CHARLIE ROSE: Or nuclear?

JEREMY GREENSTOCK: We knew they didn`t have nuclear.
That wasn`t...

CHARLIE ROSE: We didn`t know it then.

JEREMY GREENSTOCK: Yes, we did know it in 2003.

CHARLIE ROSE: We did?

JEREMY GREENSTOCK: Yes.

CHARLIE ROSE: Really?

JEREMY GREENSTOCK: As I told you before, Charlie, we
didn`t have any doubts about that. And if the American
people were misled on that score, they were misled.

CHARLIE ROSE: Wait a minute. I know you have said
this, but I mean, there was no question at the time of
the American invasion in your mind and in the British
government`s mind and in Tony Blair`s mind that they
had no nuclear capability?

JEREMY GREENSTOCK: No question at all. We knew that.

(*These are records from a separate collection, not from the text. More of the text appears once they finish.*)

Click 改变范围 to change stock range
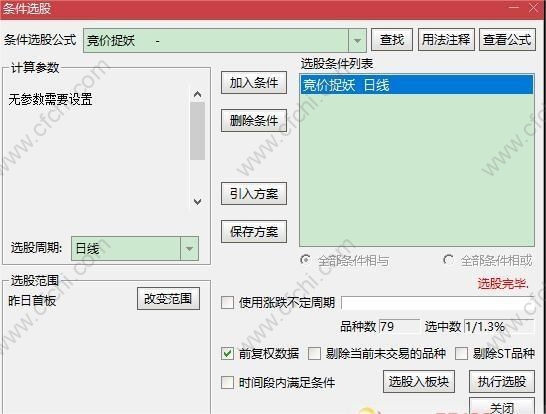 point(168,298)
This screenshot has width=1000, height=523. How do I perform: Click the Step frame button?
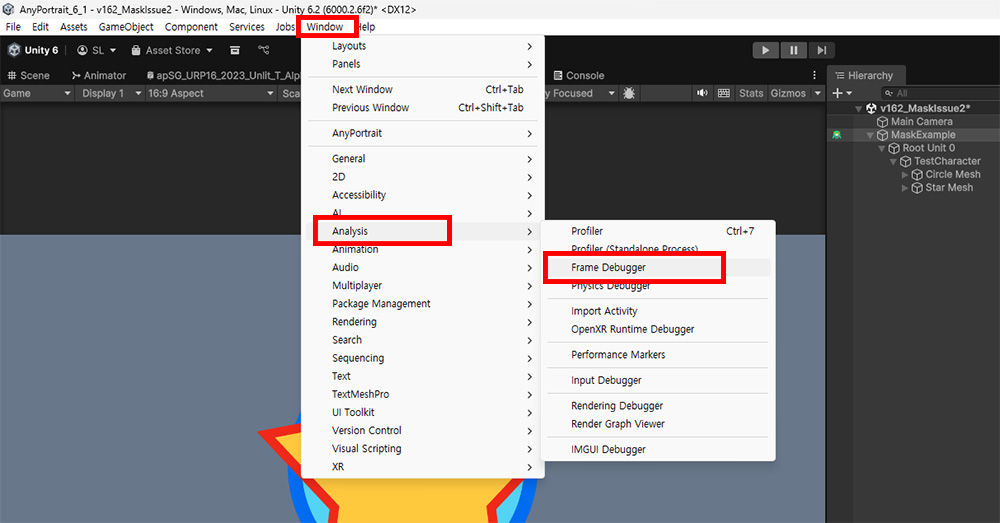click(821, 50)
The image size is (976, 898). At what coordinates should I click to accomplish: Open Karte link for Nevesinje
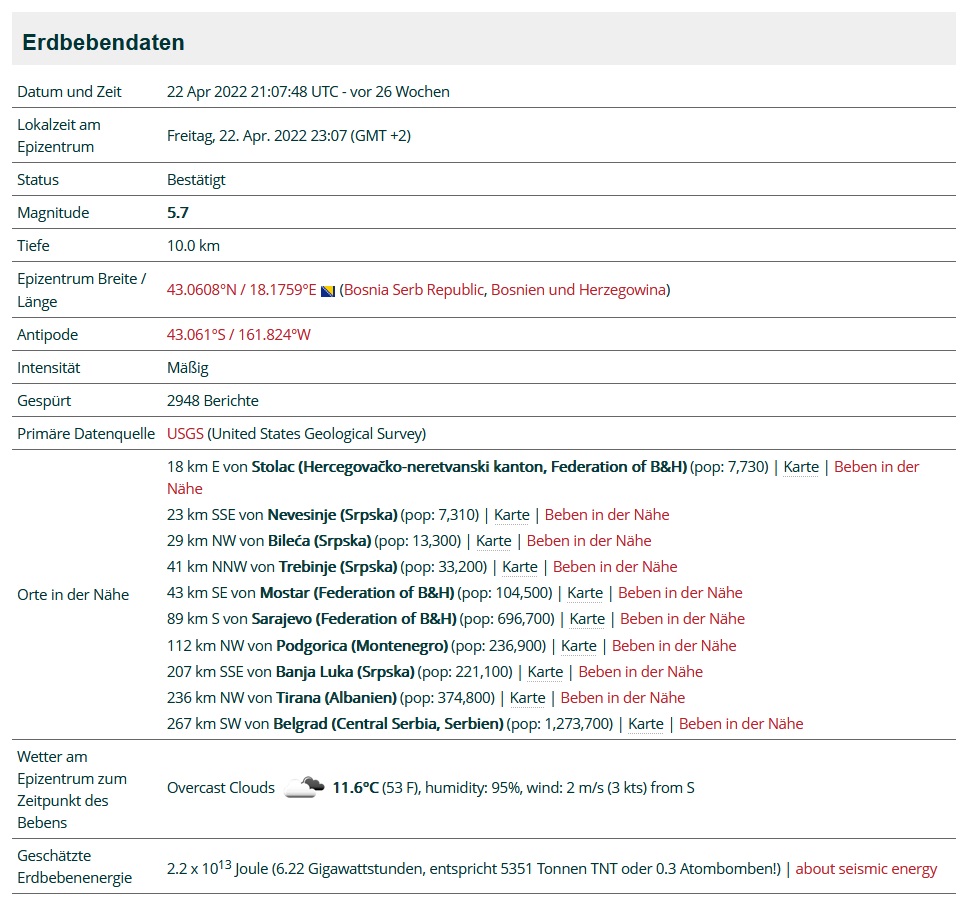tap(512, 514)
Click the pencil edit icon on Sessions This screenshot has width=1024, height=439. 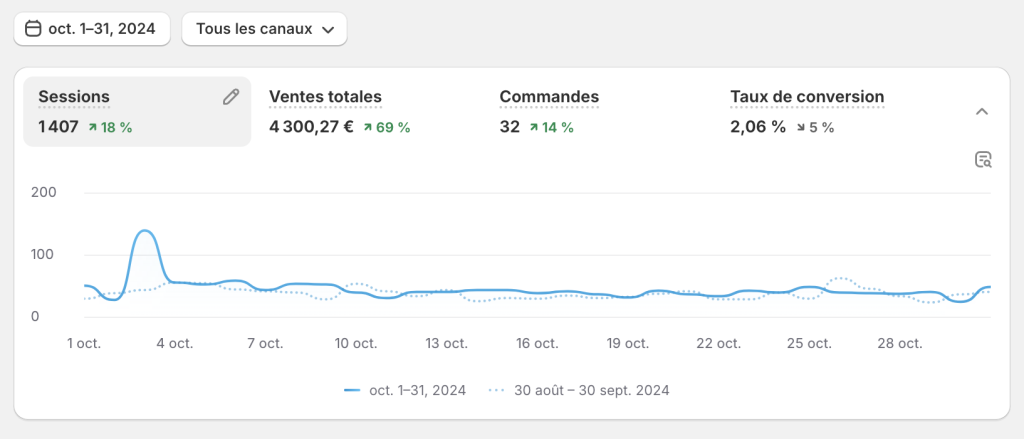(x=231, y=97)
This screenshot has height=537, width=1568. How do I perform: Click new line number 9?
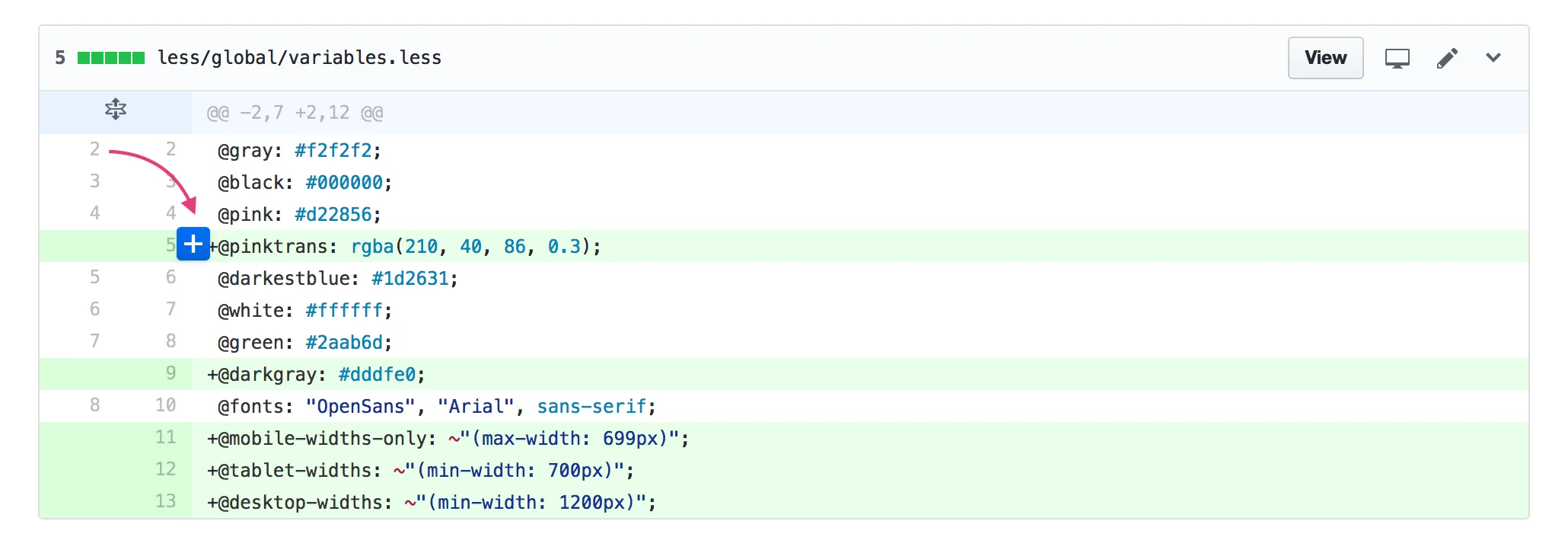click(x=171, y=373)
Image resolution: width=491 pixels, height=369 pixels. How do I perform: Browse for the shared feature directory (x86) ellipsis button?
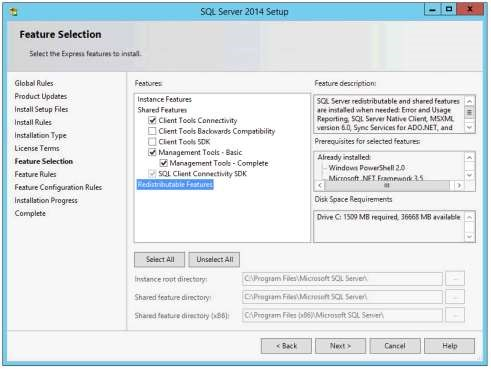[455, 315]
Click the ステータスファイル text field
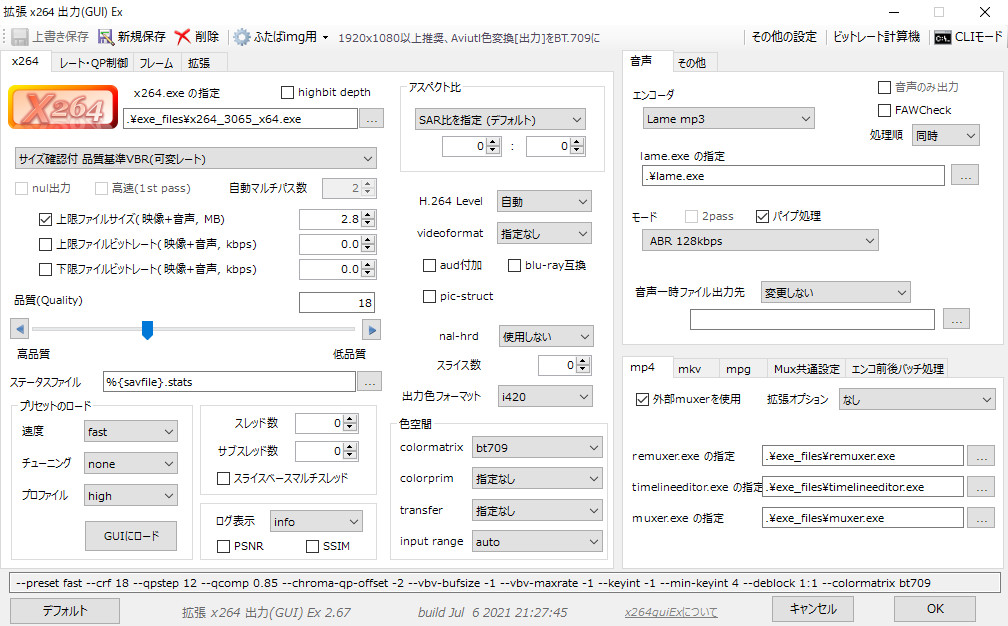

CHARLIE ROSE: Is that what Tony Blair says?

JEREMY GREENSTOCK: Yes.

CHARLIE ROSE: He says absolutely we did not go to war
about nuclear?

JEREMY GREENSTOCK: Correct. We knew it in 1998, when I
first came to the United Nations. The nuclear file was
on the point of being closed by the U.N. inspectors
with the agreement of the Security Council, except
that Iraq had not passed a parliamentary resolution
forbidding any meddling with nuclear materials in
Iraq. That was a demand of the U.N. resolutions. The
rest of it we knew was cleared out, was old hat, was
dead.

CHARLIE ROSE: So if you knew it, then your best ally
had to know it.

JEREMY GREENSTOCK: Yes.

CHARLIE ROSE: But did they act like they knew it?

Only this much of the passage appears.